現在のIリーグはイハティにある25,000人収容のナイハティ・スタジアム、カリャニにある20,000人収容のカリャニ・スタジアムとコルカタのマイダンにある20,000人収容のモフン・バガン・グラウンドの3ヶ所で公式戦を行うセントラル方式を採っている。ただし所属クラブの本拠地がその3ヶ所の近辺にしかないという事ではもちろん無く、遠く離れた所に本拠地を置くクラブも存在する。中にはレアル・カシミールFCの様に過激派によるテロ頻発地帯がすぐ近くにある北部の国境付近のカルカッタ州にも本拠地を置くクラブもある。一方でISL所属クラブのホームスタジアムの収容人数は一様に10,000人を超えている。全般的にISLのスタジアムの方が多くの観客を収容できる。ISL開催スタジアムで最も多くの観客を入れられる場所はコルカタにある85,000人収容のソルトレイク・スタジアムであり、ATKモフン・バガンFC、SCイースト・ベンガルがホームスタジアムとして利用している。そしてISLではホーム&アウェー制を採用していて、特定の大都市に集中せずに場所を分散して公式戦を開催している。

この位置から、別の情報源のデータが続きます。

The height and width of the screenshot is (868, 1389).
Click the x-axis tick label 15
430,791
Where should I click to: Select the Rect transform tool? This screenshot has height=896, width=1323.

両リーグの経済格差は選手層にも表れる。ISLの方が外国人選手の人数が多い。内訳はISLもIリーグもスペイン人、ブラジル人が多い。アジア枠の中では豪州人がISLの、レバノン人がIリーグの多くを占めている。2022年シーズンのACLには2020-2021年シーズンのISL優勝クラブであるムンバイ・シティFCが出場する。このクラブはブラジル人を初めとしてセネガル人、モロッコ人、豪州人、スペイン人が在籍する多国籍軍だ。中でもスペイン人のイゴル・アングロは今シーズンここまでISL10試合中8ゴールを挙げていて、ACLでも台風の眼になり得る。インド勢はアジアの中では西地区に分類されるため東地区である日本勢とはACLでは決勝まで進まないと対戦する事はないが、勝ち上がった場合に注意が必要な存在になる可能性がある。
インドはカースト制度で有名な国であり、カーストの低い人たちは1日100円未満で生活しなければいけない極貧の生活を強いられている。カースト制度はヒンドゥー教の定める職業の世襲制度であるが、経典に載っていない新しい職業についてはカースト制の枠から外れる。だからこそIT産業の様な新しい領域で活躍するインド人が増えている。同じ様に比較的新しい職業であるプロサッカー選手としてもインド人の可能性は開かれている。
新年に入りオミクロン株の流行を受けて、都市部では生活必需品の買い出し以外の不要不急の外出は禁止になった。「都市部集中開催」という方式が仇となり、Iリーグはコロナ禍で6週間の中断を強いられている。
なんとか様々な障害を克服してプレーで周りの人達に活気を与える様に願う。